Reproduce word for word the lines of the listing below, from the line containing "Where should I click to: Select" up to and including the final line of the listing.
==== RECORDS FOR THE EXERCISE ====
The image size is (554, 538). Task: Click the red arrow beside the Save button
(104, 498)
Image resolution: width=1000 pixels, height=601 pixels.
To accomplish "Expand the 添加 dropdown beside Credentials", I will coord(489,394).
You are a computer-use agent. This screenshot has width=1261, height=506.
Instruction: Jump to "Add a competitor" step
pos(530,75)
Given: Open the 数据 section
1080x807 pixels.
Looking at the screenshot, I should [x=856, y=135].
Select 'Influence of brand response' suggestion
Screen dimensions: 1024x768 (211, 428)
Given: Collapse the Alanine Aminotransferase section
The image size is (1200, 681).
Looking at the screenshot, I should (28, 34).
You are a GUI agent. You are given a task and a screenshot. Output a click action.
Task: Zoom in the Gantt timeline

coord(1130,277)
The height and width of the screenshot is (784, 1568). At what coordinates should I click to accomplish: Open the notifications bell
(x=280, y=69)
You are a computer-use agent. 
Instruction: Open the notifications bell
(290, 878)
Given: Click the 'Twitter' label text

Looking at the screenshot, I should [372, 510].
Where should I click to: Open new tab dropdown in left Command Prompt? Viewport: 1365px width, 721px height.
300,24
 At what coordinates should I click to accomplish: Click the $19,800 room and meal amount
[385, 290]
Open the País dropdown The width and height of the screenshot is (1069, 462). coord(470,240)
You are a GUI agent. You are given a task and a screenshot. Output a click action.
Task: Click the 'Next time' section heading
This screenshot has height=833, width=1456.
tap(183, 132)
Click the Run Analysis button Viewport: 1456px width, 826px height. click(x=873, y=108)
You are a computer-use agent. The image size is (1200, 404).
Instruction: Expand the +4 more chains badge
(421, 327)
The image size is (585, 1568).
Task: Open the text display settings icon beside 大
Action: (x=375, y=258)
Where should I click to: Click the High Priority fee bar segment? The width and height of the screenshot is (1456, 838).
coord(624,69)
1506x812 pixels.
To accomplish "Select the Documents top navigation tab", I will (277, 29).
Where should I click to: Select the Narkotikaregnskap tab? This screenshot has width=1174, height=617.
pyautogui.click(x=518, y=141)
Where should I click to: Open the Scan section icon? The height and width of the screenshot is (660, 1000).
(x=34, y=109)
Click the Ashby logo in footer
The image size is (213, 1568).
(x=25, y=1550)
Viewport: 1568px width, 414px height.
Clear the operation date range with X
====
» **ANSWER FOR THIS EXERCISE**
Where should I click to: Select the Narkotikaregnskap tab? This screenshot has width=1174, height=617.
pyautogui.click(x=518, y=141)
Where should I click to: Open the Scan section icon? The height and width of the screenshot is (660, 1000).
(x=34, y=109)
Click the Ashby logo in footer
The image size is (213, 1568).
(x=25, y=1550)
Viewport: 1568px width, 414px height.
Clear the operation date range with X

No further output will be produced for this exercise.